When running CloudQuery with PostgreSQL to S3 using the PostgreSQL and S3 plugin, I noticed that it double creates _cq_sync_time
and _cq_sync_time
as the PostgreSQL database is populated with CloudQuery data as well.
I am not clear about the use case. You are syncing data from a Postgres database to an S3 bucket and are seeing duplicated columns, specifically _cq_sync_time
. How does the data get into Postgres initially?
The data is being synced via CQ into Postgres. I then export to S3 with the S3 plugin, and I’m seeing double keys of _cq_source_name
since the S3 plugin also creates the same column names that already exist in Postgres.

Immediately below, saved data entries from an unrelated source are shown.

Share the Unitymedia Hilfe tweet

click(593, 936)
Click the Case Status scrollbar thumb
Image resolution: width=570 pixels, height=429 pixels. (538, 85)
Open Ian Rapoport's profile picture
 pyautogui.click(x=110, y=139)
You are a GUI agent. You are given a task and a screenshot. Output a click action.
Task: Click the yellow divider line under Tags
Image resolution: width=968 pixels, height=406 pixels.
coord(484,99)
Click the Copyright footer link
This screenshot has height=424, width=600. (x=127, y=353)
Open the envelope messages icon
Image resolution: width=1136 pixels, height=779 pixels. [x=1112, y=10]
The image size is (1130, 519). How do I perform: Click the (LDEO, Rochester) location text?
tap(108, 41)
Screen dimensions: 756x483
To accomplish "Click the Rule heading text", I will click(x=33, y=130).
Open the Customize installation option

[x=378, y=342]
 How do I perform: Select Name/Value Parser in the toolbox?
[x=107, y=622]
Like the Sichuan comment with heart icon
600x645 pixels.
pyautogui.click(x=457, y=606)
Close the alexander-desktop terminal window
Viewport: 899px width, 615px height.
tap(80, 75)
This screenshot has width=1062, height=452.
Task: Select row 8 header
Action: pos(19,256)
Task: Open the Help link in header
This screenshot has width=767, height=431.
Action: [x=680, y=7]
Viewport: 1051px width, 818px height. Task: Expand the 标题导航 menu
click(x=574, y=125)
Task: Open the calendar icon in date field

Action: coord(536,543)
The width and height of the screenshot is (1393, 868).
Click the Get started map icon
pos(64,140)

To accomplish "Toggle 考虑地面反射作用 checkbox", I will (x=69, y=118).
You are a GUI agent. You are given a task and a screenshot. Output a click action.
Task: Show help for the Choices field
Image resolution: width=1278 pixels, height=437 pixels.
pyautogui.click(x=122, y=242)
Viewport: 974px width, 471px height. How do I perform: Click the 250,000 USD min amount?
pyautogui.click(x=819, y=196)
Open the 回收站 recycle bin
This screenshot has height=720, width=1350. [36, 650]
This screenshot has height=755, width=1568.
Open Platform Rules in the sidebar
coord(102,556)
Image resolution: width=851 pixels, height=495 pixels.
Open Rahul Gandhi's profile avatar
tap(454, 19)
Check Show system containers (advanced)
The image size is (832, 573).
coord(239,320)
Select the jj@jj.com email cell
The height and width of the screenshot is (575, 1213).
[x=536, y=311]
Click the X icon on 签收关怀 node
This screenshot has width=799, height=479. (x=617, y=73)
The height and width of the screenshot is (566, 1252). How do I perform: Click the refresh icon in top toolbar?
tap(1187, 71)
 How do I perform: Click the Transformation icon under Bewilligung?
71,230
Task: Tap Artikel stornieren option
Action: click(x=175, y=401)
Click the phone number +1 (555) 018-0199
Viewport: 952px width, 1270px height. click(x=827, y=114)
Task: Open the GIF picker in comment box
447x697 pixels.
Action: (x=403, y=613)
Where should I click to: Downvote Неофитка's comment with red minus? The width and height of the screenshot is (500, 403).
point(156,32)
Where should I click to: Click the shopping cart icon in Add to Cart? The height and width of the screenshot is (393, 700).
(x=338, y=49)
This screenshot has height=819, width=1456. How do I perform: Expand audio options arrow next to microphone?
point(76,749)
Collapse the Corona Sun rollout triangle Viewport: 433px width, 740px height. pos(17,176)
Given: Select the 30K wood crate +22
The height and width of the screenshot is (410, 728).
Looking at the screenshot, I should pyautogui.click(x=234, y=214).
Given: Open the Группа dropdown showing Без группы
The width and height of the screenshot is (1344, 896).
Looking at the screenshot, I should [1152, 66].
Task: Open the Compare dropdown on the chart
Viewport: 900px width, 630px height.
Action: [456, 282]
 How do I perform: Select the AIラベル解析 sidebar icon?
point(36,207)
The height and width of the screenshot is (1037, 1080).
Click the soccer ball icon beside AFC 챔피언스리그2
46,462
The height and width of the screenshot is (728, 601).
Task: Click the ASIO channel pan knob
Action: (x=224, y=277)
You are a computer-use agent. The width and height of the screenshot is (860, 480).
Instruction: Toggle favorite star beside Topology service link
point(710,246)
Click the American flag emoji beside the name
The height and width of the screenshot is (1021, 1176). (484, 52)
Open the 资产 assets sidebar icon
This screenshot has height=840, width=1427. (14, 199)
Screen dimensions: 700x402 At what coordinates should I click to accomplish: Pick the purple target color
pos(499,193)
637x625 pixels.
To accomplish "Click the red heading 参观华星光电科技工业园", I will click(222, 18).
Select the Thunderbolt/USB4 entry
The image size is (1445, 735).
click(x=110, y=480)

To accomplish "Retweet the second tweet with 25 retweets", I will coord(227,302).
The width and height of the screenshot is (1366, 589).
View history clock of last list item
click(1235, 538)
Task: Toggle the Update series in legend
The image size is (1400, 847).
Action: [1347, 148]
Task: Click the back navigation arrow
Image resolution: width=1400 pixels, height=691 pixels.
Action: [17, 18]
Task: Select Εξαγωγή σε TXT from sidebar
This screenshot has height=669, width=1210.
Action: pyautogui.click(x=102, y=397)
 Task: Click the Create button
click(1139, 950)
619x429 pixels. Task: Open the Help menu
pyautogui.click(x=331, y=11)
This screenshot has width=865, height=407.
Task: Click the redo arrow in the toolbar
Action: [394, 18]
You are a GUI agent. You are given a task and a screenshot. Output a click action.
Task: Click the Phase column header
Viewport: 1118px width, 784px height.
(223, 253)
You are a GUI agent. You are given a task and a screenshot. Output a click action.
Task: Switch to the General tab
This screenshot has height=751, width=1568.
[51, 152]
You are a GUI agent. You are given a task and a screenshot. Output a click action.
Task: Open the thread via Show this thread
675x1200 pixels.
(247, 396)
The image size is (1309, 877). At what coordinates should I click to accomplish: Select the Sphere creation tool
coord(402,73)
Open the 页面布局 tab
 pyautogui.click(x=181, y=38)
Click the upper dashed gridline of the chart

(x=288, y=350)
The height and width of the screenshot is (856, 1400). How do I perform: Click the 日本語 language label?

For example, Plugin 1, 2, and 3 sync to Postgres. Then the Postgres Source plugin is used to export with the S3 destination plugin. This second process then doubles the columns, which causes a HIVE_CANNOT_OPEN_SPLIT
.
What version of the CLI and plugins are you using?
CLI 4.4 and Source Postgres 3.0.1 Destination S3 4.10.0
Your issue has already been fixed in the latest version of the CLI (v5.15.0). Also, I would suggest upgrading your other plugins as they are pretty old, and we have improved performance and fixed a lot of issues since they were released.